Kiwi, I think you're being a bit over zealous in your criticism. Let's forget side forces for the time being. They're only relevant if the front edge of the tool is angled. Lets assume a tipped parting blade like a Glanze is being used. In the case of a regular front mounted tool, the forces acting down on the blade tip tend to lean the toolpost into the work. With a rear tool post, the forces tip the tool and post away from the work. The tool holder in the arcticle is shaped so that the base bolted to cross slide is in front of the tool tip so that forces applied to the tool lean the toolpost back away from the work as with a conventional rear mounted tool. I can't comment on how effective it is but the principles seem sound.

[Neil WyattModerator @neilwyatt]

My thought on the mounting point for the toolholder is that, once it's rigidly fixed to the topslide, the actual point of attachment is irrelevant.

With a front mounted tool, the front of the cross-slide is forced down onto the bed of the lathe with significant force while more modest force pushes the rear of the cross slide down. This is good and how the lathe is designed to take cutting forces

With a rear mounted tool, the topslide is being lifted up at the back of the cross-slide, and the force is shared between the top of the front of the bed and the bottom, of the rear shear. this is not how lathes are designed to work, and many will not have the rear guides set very tight. So why does this work?

I think its more simple and to do with flexibility in the toolpost causing dig-in at the front, and dig-out at the rear. Note how 'upside down' front toolholders see improved performance, even though the forces are lifting the cross slide off it's normal bearing surface!

I suspect that there are two fundamental solutions to parting problems:

1 – a tool mounted so that if it flexes, it tends to leave the work – negative feedback that will act to reduce oscillation (less chatter)

2 – more massive and rigid mounting arrangements that damp vibration (less chatter)

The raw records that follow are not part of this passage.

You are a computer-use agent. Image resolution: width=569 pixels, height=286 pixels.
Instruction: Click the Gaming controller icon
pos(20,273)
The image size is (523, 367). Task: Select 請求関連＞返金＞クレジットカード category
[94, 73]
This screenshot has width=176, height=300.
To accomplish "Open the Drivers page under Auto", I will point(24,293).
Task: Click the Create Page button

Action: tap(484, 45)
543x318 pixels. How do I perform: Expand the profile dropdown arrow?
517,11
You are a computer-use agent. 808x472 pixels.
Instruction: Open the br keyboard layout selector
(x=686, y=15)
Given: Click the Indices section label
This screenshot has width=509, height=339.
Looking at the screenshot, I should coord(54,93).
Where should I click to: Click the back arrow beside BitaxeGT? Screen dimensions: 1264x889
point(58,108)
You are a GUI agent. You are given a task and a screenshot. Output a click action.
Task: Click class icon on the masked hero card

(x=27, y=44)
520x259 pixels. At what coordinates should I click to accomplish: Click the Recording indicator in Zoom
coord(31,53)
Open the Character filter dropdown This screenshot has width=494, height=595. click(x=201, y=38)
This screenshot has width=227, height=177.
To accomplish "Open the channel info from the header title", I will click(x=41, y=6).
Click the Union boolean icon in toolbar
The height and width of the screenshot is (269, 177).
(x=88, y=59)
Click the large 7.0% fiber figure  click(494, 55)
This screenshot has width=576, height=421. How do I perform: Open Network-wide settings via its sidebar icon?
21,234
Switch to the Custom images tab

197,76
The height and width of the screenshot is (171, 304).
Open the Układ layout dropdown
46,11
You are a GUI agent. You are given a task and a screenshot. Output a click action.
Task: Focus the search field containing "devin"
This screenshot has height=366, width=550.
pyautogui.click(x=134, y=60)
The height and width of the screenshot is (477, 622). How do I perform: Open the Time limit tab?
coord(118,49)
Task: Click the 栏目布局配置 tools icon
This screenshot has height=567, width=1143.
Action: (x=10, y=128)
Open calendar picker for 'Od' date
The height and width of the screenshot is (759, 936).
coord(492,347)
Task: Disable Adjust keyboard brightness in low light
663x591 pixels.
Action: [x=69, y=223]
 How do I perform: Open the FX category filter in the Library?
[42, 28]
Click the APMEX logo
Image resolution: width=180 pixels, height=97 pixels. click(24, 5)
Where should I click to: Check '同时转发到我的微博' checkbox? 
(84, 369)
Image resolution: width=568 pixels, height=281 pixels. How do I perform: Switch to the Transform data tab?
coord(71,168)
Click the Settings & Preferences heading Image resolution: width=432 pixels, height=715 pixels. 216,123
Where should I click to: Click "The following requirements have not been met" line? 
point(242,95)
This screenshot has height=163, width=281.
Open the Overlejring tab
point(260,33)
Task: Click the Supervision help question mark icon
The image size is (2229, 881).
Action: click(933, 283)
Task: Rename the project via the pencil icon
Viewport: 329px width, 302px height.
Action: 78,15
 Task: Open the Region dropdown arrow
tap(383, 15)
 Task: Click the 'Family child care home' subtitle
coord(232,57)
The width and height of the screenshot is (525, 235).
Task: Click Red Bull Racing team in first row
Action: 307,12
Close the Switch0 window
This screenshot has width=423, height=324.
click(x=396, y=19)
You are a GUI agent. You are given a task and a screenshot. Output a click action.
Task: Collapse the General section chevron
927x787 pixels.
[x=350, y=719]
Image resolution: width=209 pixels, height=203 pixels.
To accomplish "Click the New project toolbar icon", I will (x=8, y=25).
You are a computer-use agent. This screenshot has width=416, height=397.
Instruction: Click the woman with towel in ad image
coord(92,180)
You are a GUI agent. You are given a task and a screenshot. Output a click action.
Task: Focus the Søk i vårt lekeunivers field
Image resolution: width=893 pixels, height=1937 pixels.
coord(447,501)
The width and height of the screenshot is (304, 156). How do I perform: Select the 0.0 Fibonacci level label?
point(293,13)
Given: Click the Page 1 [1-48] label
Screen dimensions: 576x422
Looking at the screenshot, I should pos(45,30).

But my main point is that, in many cases, the actual forces on the cross slide are far from optimal and therefore they can't be the main cause of problems ass most of the effective solutions actually make the cross-slide force situation worse!

Neil

[Kiwi BlokeParticipant @kiwibloke62605]

Chris, my criticism is not driven by zeal, but by a desire not to see misleading material published. I take no pleasure in criticizing the efforts of contributors to MEW or its editor, but, sometimes, things go wrong. I'm glad you agree with my explanation of tool deflection. It's worth emphasizing that a rear-mounted tool behaves as you describe only when it is inverted and the lathe runs 'forwards'.

Merryweather's holder, as shown in the photos, will behave as you describe only if the lathe is run in reverse, which is inappropriate for lathes with screw-on chucks. The article fails to make it clear in which direction the lathe was supposed to be run. The holder could, of course, be reversed and the lathe run 'forwards' and it would behave just the same, with the same apparent advantages. However, it and the topslide would be competing for the same space, hence, I suspect, for its rear mounting.

The problem of sideways forces resulting from angled tool front faces are pretty obvious. There is a possibly more worrying sideways force and deflection problem, however. If the tool is supported by a structure to one side of its tip, it will be deflected sideways, in much the same way we have discussed. This can be a concern, particularly in quick-change toolholders, because of their 'sideways overhang'. Merryweather's holder is good in this respect: the tool tip is almost in the same vertical plane as the holder's mounting to the cross-slide. It should therefore be free from this sideways deflection.

I don't for a minute dispute that Merryweather got good results fom his set-up. Clearly, it works. The holder is quite a nice idea and I commend his originality. My criticism is of his explanation of the physics and the lack of clarity in the description of the use of the thing. I think newcomers could be misled.

[blowlampParticipant @blowlamp]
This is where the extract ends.